Faith Goldy

Faith Goldy

December 29, 2014

Religious issues are central to our times, especially in a world that is increasingly "faithphobic," says Catholic journalist Faith Goldy.

Goldy, a Sun TV news reporter, delivered the keynote address to the Catholic Civil Rights League's annual general meeting in Toronto on Dec. 9.

She focused on three main issues: Ontario's sex education curriculum for school children, Liberal leader Justin Trudeau's pro-choice party mandate on abortion and the possibility of legal euthanasia in Canada.

In 2015, Premier Kathleen Wynne and Education Minister Liz Sandals plan to re-introduce changes in Ontario's sex education curriculum for elementary and high school students.

Goldy questioned the development of their plan, specifically how similar it will be to the 2010 plan introduced by former Premier Dalton McGuinty, which was pulled because of public outcry.


That curriculum, Goldy said, would have taught age-inappropriate "graphic lessons," among other key changes in the curriculum that upset the secular and faith communities.

Goldy said parental consultation on the new curriculum is insufficient, with input being sought from one parent from each school across the province.

"The so-called parental consultation that informs the current policy does not, in fact, consult all parents. Instead, delegates from various schools claim to speak on behalf of tens of thousands of parents who are otherwise absent."

But "of greatest concern to me: the involvement of an alleged child pornographer in the formation of the curriculum in question," she said.

Goldy referred to Benjamin Levin, 61, a professor at the University of Toronto's Ontario Institute for Studies in Education, who has been charged with seven counts of child exploitation, including making and distributing child pornography. He was a key member of the team that helped develop the curriculum that was pulled.

"Folks in the media . . . wholly dismiss my pursuit of this story, saying Levin . . . is inconsequential to a story involving hyper-sexualized material taught to kids."

Goldy is known for calling out politicians. Earlier this year, she called for Trudeau to be excommunicated for making his party tow the line on his pro-choice mandate on abortion.

"On the topic of fundamental women's rights, Trudeau voted against the bill aimed to protect women from coercion to abort," said Goldy.


"In 2012, [Trudeau] voted against MP Stephen Woodworth's motion to study, just study, whether a child in the womb can be considered a human being based on developments in medical science over the past 400 years, the time from whence our definition of life originates."

Goldy laid out her argument against support of euthanasia or assisted suicide under the name of "medical aid in dying" supported by findings from the Canadian Medical Journal on Belgium's model of euthanasia.

Euthanasia in Canada is being modelled after Belgium's system, said Goldy, which means it will also follow in Belgium's failures, including deaths without patient consent.


"In Quebec's case, the mainstream media might do well to include the glaring fact that the legal framework . . . is almost lifted entirely from Belgium. And in time, the case, like all the other so-called 'safeguards' and 'strict guidelines' proved to be worthless," said Goldy.

"According to the Canadian Medical Journal . . . the 10-year-old Belgian model is already shown to be failed and dangerous."

Despite what the mainstream media portrays, she says, the CMA (Canadian Medical Association) is against euthanasia with the association voting this past summer to oppose assisted suicide.

"Should euthanasia come to our shores and within our borders, euthanasia on demand will be the next logical step, seen as a right of the individual, demanded from our medical professionals. And our doctors know that."
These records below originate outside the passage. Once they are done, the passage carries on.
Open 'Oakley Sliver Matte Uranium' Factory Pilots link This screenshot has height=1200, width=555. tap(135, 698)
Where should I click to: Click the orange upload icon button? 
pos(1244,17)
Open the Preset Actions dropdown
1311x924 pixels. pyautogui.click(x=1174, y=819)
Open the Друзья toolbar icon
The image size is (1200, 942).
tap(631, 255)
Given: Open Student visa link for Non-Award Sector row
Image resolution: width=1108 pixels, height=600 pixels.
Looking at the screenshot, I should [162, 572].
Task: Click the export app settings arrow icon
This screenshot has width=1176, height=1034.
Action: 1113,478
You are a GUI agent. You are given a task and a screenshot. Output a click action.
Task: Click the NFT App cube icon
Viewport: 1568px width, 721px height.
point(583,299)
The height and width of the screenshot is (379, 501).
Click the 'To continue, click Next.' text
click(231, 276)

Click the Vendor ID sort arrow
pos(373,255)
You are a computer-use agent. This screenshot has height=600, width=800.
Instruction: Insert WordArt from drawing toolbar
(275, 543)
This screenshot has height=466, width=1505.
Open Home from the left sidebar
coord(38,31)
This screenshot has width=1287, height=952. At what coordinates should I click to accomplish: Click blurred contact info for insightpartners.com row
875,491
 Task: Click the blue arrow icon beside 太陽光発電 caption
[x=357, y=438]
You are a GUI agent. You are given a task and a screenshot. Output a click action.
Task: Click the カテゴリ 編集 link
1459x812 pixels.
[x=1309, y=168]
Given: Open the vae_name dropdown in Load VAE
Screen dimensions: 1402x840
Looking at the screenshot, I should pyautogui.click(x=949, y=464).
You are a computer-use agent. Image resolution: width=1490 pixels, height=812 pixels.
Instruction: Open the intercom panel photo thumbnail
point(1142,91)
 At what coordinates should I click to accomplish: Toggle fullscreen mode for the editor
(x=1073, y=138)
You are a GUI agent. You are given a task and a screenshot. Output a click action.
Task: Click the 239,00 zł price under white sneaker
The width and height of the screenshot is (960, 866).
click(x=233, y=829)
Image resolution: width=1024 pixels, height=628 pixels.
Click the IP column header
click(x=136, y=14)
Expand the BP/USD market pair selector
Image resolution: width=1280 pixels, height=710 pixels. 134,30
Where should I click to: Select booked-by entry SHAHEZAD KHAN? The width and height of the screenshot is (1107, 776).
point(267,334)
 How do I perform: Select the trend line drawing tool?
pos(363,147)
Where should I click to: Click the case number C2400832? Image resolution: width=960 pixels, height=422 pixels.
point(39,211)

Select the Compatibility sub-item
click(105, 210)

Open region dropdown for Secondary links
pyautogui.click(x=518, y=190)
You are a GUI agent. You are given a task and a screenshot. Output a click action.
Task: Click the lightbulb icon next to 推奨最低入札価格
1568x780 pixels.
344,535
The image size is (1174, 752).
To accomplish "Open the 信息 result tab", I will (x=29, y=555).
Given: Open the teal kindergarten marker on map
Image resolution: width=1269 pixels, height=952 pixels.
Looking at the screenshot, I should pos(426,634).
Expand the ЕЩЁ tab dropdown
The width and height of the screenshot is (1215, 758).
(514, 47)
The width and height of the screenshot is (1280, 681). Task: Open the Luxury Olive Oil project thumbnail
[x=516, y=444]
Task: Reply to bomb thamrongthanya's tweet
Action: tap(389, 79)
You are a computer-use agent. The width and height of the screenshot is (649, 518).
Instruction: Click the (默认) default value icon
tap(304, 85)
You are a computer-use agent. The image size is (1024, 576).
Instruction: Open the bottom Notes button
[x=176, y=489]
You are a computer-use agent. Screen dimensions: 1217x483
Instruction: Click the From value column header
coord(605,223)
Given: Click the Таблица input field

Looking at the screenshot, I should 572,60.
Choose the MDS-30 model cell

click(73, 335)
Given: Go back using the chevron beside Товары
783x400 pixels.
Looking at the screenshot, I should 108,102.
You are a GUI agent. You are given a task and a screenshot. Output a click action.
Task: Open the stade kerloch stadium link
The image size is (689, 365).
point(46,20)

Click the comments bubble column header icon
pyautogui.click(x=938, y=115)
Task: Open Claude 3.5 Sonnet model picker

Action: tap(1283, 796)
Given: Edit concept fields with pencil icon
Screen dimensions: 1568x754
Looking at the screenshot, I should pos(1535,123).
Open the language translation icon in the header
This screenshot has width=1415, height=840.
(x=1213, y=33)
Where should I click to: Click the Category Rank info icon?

"Ergo, why Dr. John Haggie, former president of the CMA, told the media 'requests for euthanasia usually reflect a failure to access adequate palliative care,'" she said.

Goldy left the Catholic Civil Rights League with one main thought: "We all have different vocations in life and accordingly, live out our salvific paths individually within the Body of Christ.

"But one thing is for certain, in the public sphere, especially here in the West, we need more unabashed Christian voices."